[Records from a dataset]
^^^^^^^^

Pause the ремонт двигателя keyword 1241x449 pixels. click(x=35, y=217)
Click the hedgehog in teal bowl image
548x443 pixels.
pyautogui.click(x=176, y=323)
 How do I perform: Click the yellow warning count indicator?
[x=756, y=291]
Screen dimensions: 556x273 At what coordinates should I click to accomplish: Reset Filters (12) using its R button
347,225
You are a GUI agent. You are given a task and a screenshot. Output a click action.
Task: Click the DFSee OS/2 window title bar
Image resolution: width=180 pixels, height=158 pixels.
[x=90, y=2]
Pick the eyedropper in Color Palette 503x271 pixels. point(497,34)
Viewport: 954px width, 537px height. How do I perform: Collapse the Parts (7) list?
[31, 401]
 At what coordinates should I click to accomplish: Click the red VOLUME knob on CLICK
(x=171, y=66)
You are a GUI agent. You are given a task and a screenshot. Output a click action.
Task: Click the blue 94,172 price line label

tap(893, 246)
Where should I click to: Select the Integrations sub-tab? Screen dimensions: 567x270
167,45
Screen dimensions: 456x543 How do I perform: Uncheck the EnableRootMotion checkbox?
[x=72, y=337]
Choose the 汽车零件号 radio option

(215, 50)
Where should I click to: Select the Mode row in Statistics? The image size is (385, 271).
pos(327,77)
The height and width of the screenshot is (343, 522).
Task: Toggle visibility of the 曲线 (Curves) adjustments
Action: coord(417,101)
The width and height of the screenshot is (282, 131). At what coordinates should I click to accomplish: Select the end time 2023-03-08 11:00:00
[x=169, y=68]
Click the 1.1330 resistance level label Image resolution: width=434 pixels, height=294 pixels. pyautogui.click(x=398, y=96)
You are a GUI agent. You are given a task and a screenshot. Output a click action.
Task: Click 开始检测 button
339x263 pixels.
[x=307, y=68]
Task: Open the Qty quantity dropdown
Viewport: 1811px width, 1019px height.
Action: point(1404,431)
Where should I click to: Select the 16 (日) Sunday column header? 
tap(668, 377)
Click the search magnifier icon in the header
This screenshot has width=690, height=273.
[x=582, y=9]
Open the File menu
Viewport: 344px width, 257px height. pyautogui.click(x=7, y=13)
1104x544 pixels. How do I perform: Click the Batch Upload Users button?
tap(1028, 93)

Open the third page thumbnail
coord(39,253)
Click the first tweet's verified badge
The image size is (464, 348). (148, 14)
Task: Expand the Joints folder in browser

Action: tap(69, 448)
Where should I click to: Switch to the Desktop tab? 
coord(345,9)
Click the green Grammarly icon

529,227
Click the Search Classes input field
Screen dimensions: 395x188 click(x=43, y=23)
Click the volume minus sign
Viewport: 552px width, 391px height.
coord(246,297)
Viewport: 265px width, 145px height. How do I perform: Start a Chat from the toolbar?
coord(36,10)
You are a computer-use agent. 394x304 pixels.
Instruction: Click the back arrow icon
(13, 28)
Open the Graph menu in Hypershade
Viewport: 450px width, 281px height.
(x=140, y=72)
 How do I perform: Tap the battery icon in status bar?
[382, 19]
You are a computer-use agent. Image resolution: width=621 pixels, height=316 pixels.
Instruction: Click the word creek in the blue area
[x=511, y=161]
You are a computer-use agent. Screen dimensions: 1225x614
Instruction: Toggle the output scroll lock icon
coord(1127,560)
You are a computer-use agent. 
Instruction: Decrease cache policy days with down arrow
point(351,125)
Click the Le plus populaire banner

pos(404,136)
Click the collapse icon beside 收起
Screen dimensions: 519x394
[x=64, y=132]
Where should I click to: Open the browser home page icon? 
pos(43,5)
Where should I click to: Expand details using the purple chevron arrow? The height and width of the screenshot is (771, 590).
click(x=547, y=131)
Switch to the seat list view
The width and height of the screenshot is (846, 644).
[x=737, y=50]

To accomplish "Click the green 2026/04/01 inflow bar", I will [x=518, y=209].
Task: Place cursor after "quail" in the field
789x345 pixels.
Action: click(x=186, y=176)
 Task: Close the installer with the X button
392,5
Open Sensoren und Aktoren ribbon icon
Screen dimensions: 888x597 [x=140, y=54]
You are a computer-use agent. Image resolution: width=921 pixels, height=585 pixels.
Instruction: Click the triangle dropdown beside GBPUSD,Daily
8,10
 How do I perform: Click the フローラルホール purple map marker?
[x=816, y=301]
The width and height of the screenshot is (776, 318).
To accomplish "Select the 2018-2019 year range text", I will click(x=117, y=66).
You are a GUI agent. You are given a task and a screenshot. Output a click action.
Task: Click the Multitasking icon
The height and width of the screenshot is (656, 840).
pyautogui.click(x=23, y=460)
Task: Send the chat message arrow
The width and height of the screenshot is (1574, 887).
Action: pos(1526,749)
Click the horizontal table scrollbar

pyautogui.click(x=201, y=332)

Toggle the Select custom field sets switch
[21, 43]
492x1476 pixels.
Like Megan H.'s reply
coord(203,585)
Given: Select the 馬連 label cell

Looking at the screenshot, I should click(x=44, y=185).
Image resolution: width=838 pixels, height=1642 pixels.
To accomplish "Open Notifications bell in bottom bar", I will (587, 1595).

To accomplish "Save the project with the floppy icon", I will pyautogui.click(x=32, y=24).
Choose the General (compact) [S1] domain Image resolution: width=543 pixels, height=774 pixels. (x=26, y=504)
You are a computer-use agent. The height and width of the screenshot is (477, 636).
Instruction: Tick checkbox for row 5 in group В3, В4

^^^^^^^^

* WORK TASK *
Each record above should be transcribed exactly.

* REPLY TO THE EXERCISE *
Pause the ремонт двигателя keyword 1241x449 pixels. click(x=35, y=217)
Click the hedgehog in teal bowl image
548x443 pixels.
pyautogui.click(x=176, y=323)
 How do I perform: Click the yellow warning count indicator?
[x=756, y=291]
Screen dimensions: 556x273 At what coordinates should I click to accomplish: Reset Filters (12) using its R button
347,225
You are a GUI agent. You are given a task and a screenshot. Output a click action.
Task: Click the DFSee OS/2 window title bar
Image resolution: width=180 pixels, height=158 pixels.
[x=90, y=2]
Pick the eyedropper in Color Palette 503x271 pixels. point(497,34)
Viewport: 954px width, 537px height. How do I perform: Collapse the Parts (7) list?
[31, 401]
 At what coordinates should I click to accomplish: Click the red VOLUME knob on CLICK
(x=171, y=66)
You are a GUI agent. You are given a task and a screenshot. Output a click action.
Task: Click the blue 94,172 price line label

tap(893, 246)
Where should I click to: Select the Integrations sub-tab? Screen dimensions: 567x270
167,45
Screen dimensions: 456x543 How do I perform: Uncheck the EnableRootMotion checkbox?
[x=72, y=337]
Choose the 汽车零件号 radio option

(215, 50)
Where should I click to: Select the Mode row in Statistics? The image size is (385, 271).
pos(327,77)
The height and width of the screenshot is (343, 522).
Task: Toggle visibility of the 曲线 (Curves) adjustments
Action: coord(417,101)
The width and height of the screenshot is (282, 131). At what coordinates should I click to accomplish: Select the end time 2023-03-08 11:00:00
[x=169, y=68]
Click the 1.1330 resistance level label Image resolution: width=434 pixels, height=294 pixels. pyautogui.click(x=398, y=96)
You are a GUI agent. You are given a task and a screenshot. Output a click action.
Task: Click 开始检测 button
339x263 pixels.
[x=307, y=68]
Task: Open the Qty quantity dropdown
Viewport: 1811px width, 1019px height.
Action: point(1404,431)
Where should I click to: Select the 16 (日) Sunday column header? 
tap(668, 377)
Click the search magnifier icon in the header
This screenshot has width=690, height=273.
[x=582, y=9]
Open the File menu
Viewport: 344px width, 257px height. pyautogui.click(x=7, y=13)
1104x544 pixels. How do I perform: Click the Batch Upload Users button?
tap(1028, 93)

Open the third page thumbnail
coord(39,253)
Click the first tweet's verified badge
The image size is (464, 348). (148, 14)
Task: Expand the Joints folder in browser

Action: tap(69, 448)
Where should I click to: Switch to the Desktop tab? 
coord(345,9)
Click the green Grammarly icon

529,227
Click the Search Classes input field
Screen dimensions: 395x188 click(x=43, y=23)
Click the volume minus sign
Viewport: 552px width, 391px height.
coord(246,297)
Viewport: 265px width, 145px height. How do I perform: Start a Chat from the toolbar?
coord(36,10)
You are a computer-use agent. 394x304 pixels.
Instruction: Click the back arrow icon
(13, 28)
Open the Graph menu in Hypershade
Viewport: 450px width, 281px height.
(x=140, y=72)
 How do I perform: Tap the battery icon in status bar?
[382, 19]
You are a computer-use agent. Image resolution: width=621 pixels, height=316 pixels.
Instruction: Click the word creek in the blue area
[x=511, y=161]
You are a computer-use agent. Screen dimensions: 1225x614
Instruction: Toggle the output scroll lock icon
coord(1127,560)
You are a computer-use agent. 
Instruction: Decrease cache policy days with down arrow
point(351,125)
Click the Le plus populaire banner

pos(404,136)
Click the collapse icon beside 收起
Screen dimensions: 519x394
[x=64, y=132]
Where should I click to: Open the browser home page icon? 
pos(43,5)
Where should I click to: Expand details using the purple chevron arrow? The height and width of the screenshot is (771, 590).
click(x=547, y=131)
Switch to the seat list view
The width and height of the screenshot is (846, 644).
[x=737, y=50]

To accomplish "Click the green 2026/04/01 inflow bar", I will [x=518, y=209].
Task: Place cursor after "quail" in the field
789x345 pixels.
Action: click(x=186, y=176)
 Task: Close the installer with the X button
392,5
Open Sensoren und Aktoren ribbon icon
Screen dimensions: 888x597 [x=140, y=54]
You are a computer-use agent. Image resolution: width=921 pixels, height=585 pixels.
Instruction: Click the triangle dropdown beside GBPUSD,Daily
8,10
 How do I perform: Click the フローラルホール purple map marker?
[x=816, y=301]
The width and height of the screenshot is (776, 318).
To accomplish "Select the 2018-2019 year range text", I will click(x=117, y=66).
You are a GUI agent. You are given a task and a screenshot. Output a click action.
Task: Click the Multitasking icon
The height and width of the screenshot is (656, 840).
pyautogui.click(x=23, y=460)
Task: Send the chat message arrow
The width and height of the screenshot is (1574, 887).
Action: pos(1526,749)
Click the horizontal table scrollbar

pyautogui.click(x=201, y=332)

Toggle the Select custom field sets switch
[21, 43]
492x1476 pixels.
Like Megan H.'s reply
coord(203,585)
Given: Select the 馬連 label cell

Looking at the screenshot, I should click(x=44, y=185).
Image resolution: width=838 pixels, height=1642 pixels.
To accomplish "Open Notifications bell in bottom bar", I will (587, 1595).

To accomplish "Save the project with the floppy icon", I will pyautogui.click(x=32, y=24).
Choose the General (compact) [S1] domain Image resolution: width=543 pixels, height=774 pixels. (x=26, y=504)
You are a computer-use agent. The height and width of the screenshot is (477, 636).
Instruction: Tick checkbox for row 5 in group В3, В4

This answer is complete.